Despite the impact of the Affordable Care Act that improved access to medical care, the racial health inequities studied in this paper are widening, rather than narrowing, especially among a distinct group of counties that have in common the resegregation of their schools in the 1990s. These widening disparities appear to be a legacy of intentional decisions made decades ago to reverse the gains stemming from court rulings based on Brown v. Board of Education [68]. Our finding that large increases in school segregation occurred between 1991 and 2000 highlights the fact that this period marked a broad retreat from integration efforts inspired by Brown [68]. Other intentional decisions may include the legacies of redlining and ongoing projects of gentrification. The most profound implication of this study’s findings is that systemic racism, especially in the form of racial school segregation, may have long-term consequences for racial health disparities that endure for decades.

Limitations

There are several important limitations of this paper. First, because of limitations in data availability, we were not able to include all counties in the analysis, which could limit the generalizability of our findings. This is particularly important for our findings regarding infant mortality (N = 199 counties), total homicide (N = 183 counties), and firearm homicide (N = 104 counties). Nevertheless, even the 104 counties captured 49% of the Black US population.

Second, because of the collinearity between school and residential segregation, it can be difficult to tease out the effects of one versus the other. In the regression analyses, we chose to include the segregation measures that were least correlated, and the highest variance inflation factor in any of the regressions was 2.76. This does not generally indicate a problem with multicollinearity. Nevertheless, our results should be interpreted with caution for this reason.

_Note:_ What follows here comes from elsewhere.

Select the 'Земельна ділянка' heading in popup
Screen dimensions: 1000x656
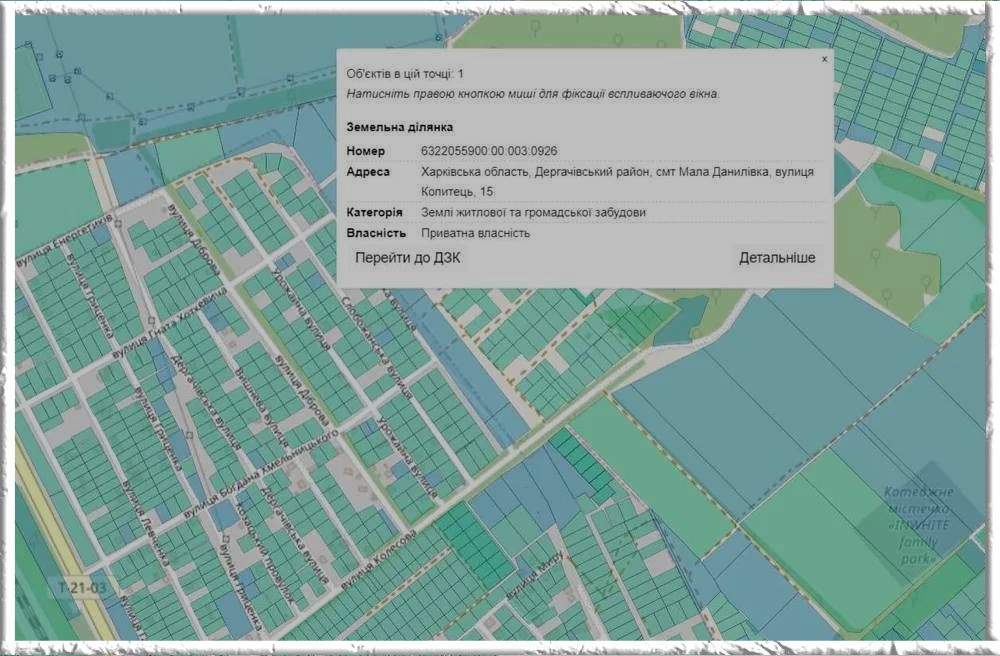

Third, the COVID-19 pandemic began late in the study period and could have affected health outcomes for the year 2000, the final year of the study. Existing literature suggests that COVID-19 may have exacerbated racial disparities in a number of health outcomes [71].

Conclusion

Despite these limitations, this paper provides new evidence that school segregation is an independent predictor of racial health disparities and that reducing school segregation—even in the face of high residential segregation—could have a long-term impact on reducing racial health disparities. In spite of how the US collectively has improved in its technological advances over time and in longevity for many individuals, health disparities continue to persist. School segregation is a factor that plays an influential part in exacerbating health inequities throughout the course of one’s life. If left unaddressed, school segregation could negatively impact the lives of current youth and future generations.

For example, although this study did not assess the presence of vending machine accessibility in the schools, it may be worthy to explore the relationship between changes in school segregation and other outcomes such as school nutrition environments. Such studies could provide demonstrations of if and how the school nutrition environments may influence students’ eating habits, thus influencing their long-term health outcomes of reproductive health, cognitive reasoning when faced with conflict and avoiding violence, and overall chronic health. Furthermore, they may provide important information essential to school policy and enhance the health of all youth including at-risk youth. Our findings indicate the need for programs that center community elevation and equitable infrastructure moving forward. Programs should be inclusive of those at the school-aged level or at earlier stages of life.